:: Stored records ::
Content starts
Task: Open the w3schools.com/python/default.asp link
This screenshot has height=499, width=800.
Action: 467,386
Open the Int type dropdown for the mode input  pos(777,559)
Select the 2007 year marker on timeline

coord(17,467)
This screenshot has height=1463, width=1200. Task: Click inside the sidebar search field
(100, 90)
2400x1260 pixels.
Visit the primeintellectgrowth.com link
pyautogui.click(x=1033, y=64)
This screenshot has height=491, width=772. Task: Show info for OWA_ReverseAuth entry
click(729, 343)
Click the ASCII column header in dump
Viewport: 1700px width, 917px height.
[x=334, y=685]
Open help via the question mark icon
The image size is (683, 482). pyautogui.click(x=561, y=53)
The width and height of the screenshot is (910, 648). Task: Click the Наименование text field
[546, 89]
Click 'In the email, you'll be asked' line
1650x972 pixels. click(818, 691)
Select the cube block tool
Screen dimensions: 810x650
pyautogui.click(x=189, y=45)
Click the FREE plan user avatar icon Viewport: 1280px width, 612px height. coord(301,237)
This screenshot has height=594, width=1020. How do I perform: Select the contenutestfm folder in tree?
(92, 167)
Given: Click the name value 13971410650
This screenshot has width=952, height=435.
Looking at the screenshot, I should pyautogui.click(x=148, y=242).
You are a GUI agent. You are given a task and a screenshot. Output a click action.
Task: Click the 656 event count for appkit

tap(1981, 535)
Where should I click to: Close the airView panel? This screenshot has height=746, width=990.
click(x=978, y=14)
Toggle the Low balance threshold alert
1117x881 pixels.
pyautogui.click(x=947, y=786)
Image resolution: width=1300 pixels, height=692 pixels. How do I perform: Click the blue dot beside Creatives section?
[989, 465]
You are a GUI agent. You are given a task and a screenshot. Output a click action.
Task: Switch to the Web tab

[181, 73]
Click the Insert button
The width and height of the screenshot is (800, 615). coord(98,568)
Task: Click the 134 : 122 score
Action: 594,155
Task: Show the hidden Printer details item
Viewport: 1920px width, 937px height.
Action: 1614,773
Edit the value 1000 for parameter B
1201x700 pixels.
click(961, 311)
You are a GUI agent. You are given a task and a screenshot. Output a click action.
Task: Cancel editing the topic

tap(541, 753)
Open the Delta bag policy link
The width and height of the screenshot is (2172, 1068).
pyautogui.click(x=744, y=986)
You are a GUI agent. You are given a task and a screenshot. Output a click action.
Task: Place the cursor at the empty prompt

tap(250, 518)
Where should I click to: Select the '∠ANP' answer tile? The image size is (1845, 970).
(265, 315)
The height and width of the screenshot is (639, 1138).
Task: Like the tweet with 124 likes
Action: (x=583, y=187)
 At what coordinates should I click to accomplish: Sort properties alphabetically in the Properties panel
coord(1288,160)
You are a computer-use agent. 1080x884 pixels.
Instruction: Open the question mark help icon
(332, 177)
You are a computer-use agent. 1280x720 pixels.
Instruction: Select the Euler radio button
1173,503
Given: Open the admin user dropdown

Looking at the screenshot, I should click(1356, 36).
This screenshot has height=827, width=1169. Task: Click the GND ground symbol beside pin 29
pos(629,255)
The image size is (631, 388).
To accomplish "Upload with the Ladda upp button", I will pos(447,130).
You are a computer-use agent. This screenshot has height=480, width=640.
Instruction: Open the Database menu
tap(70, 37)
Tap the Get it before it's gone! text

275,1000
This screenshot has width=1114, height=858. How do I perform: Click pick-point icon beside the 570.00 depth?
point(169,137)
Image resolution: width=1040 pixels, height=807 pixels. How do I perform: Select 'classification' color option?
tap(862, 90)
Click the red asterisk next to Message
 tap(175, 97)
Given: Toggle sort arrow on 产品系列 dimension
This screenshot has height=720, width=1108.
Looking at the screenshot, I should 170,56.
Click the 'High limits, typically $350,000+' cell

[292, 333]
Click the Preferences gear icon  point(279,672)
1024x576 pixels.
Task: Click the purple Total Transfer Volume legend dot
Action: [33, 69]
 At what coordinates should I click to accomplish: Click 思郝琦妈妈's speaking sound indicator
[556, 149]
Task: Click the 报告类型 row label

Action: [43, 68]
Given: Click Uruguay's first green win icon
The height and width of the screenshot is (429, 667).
Content ends
:: Exercise ::
Lines that hold "value" are the ones to copy, so pick each out from the data.

:: Your response ::
Given: Click the name value 13971410650
Edit the value 1000 for parameter B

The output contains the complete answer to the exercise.